Scelta: Cinema Corso per vedere “Orizzonte perduto”, film di Frank Capra, un
regista di origine italiana. A visione ultimata ne esco veramente soddisfatto. E
a dire che questa volta l’intreccio era di origine filosofica, con un viaggio
nell’aldilà, in un mondo fantastico, un mondo diverso e verso il quale noi tutti
tendiamo ad andare: il mondo della felicità. Cammino alla meglio e scanso alla
meglio la gente che urto, così come mi consentono la stretta strada (il Corso)
che percorro e la mia ancor fragile e poco elegante andatura di gente che viene
dal paese. Mi fermo ad osservare la vetrina di una libreria. Ho bisogno, come ha
suggerito il mio professore, di leggere molto per arricchire il mio vocabolario,
di idee. Ne scorro i titoli; leggo i nomi degli autori e penso al troppo sapere
che essi racchiudono. Ad un tratto la mia attenzione viene richiamata
dall’arrivo di un ragazzo, all’incirca della mia età (dopo saprò essere più
grande di me di soli due anni), dai capelli che danno sul castano scuro, con uno
sguardo accattivante. Porta un berretto azzurro e una giacchetta con bottoni di
madreperla. Certamente si tratta di un allievo di una delle tante scuole che ci
sono qui. Anche lui si è soffermato a guardare i libri esposti in vetrina, anzi
ne porta qualcuno sottobraccio. Scusa - azzardai - tu pure stai cercando un
libro? Nel voltarsi ho modo di guardare meglio i suoi lineamenti, che mi
sembrano non molto sconosciuti.

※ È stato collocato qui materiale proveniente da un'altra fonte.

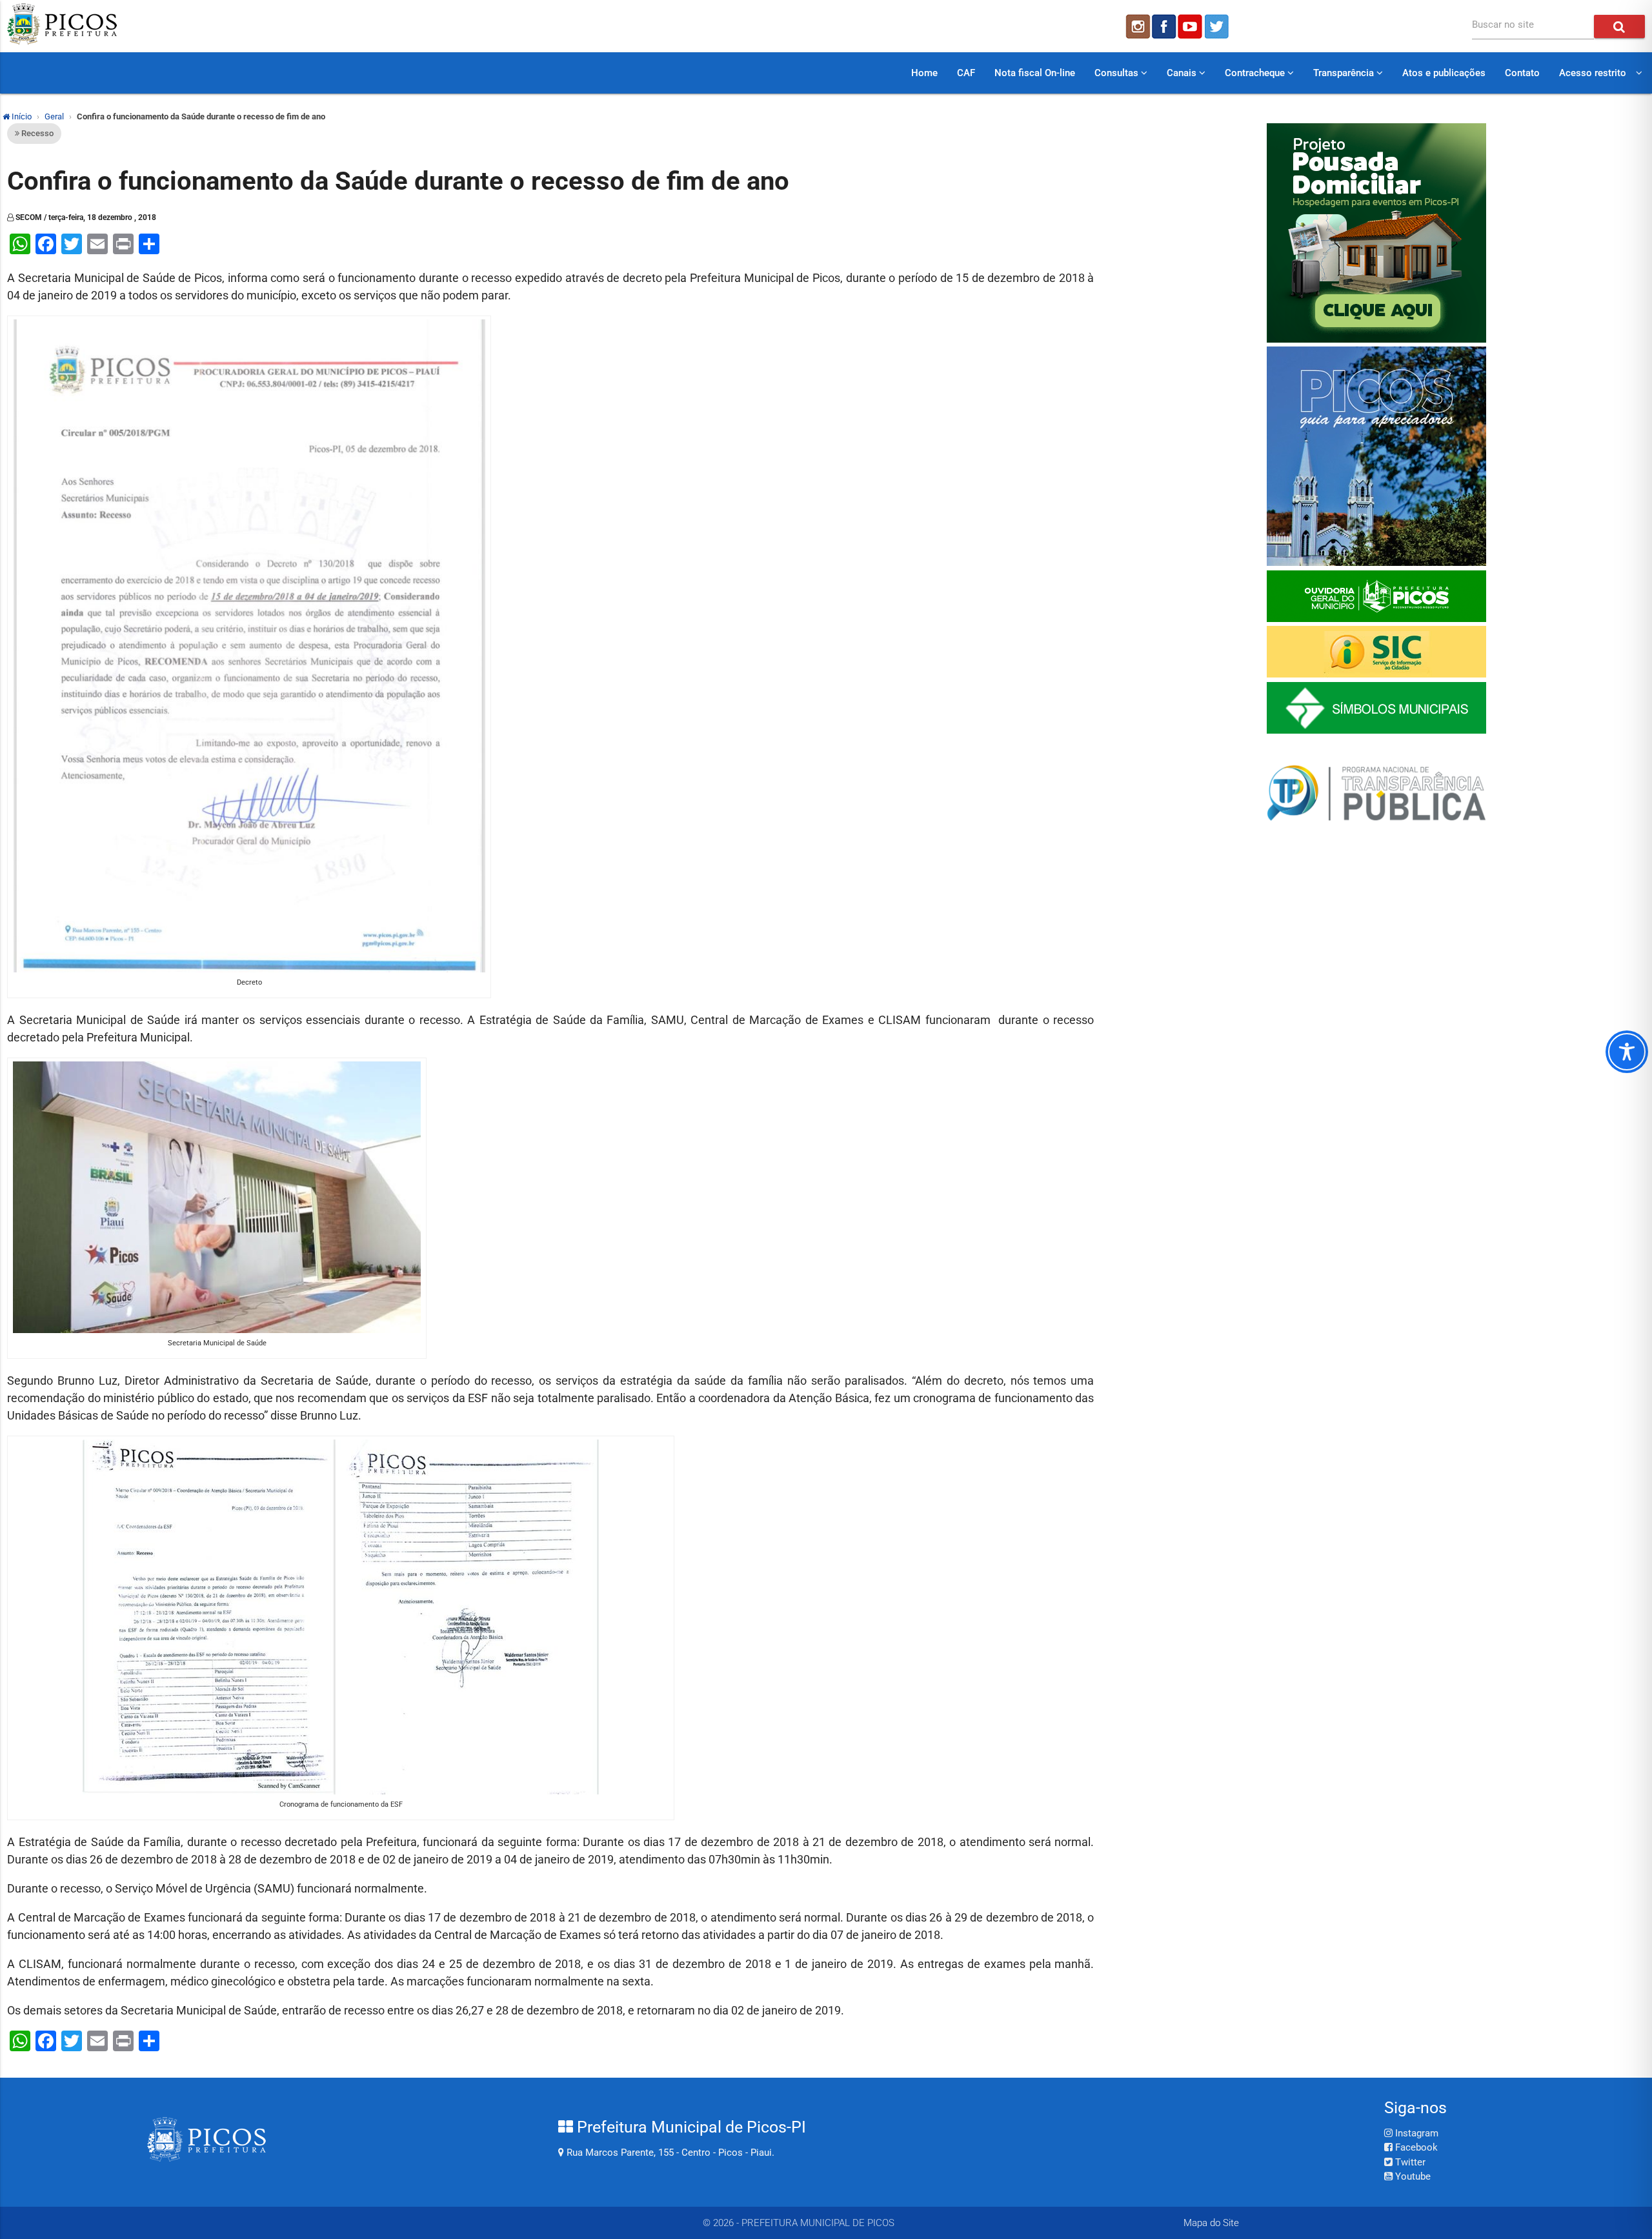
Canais (1183, 73)
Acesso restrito (1592, 73)
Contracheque (1256, 73)
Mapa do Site (1211, 2223)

È infatti, Guerrino, un amico di infanzia, qui
trasferito da alcuni anni. Il ritrovarsi dopo un po' di tempo a Chieti, in terra
lontana, mi dà un senso di conforto. E anche di stimolo ad applicarmi nello
studio. I miei mi mantengono in pensione in questa città e spendono già
parecchio, date le loro ristrettezze economiche. Bisogna ripagarli con l’impegno
e con risultato, che sono certo non potranno mancare. Decidiamo di comune
accordo di studiare assieme per cercare di colmare le lacune che sono facilmente
intuibili e evidenti nei ragazzi che provengono da situazioni scolastiche
disagiate. Perché non cercare di prepararsi privatamente per conseguire al più
presto quel diploma, che solo può assicurare un impiego e una paga? Guerrino,
pratico dell’ambiente, me ne parla ampiamente in un pomeriggio di festa.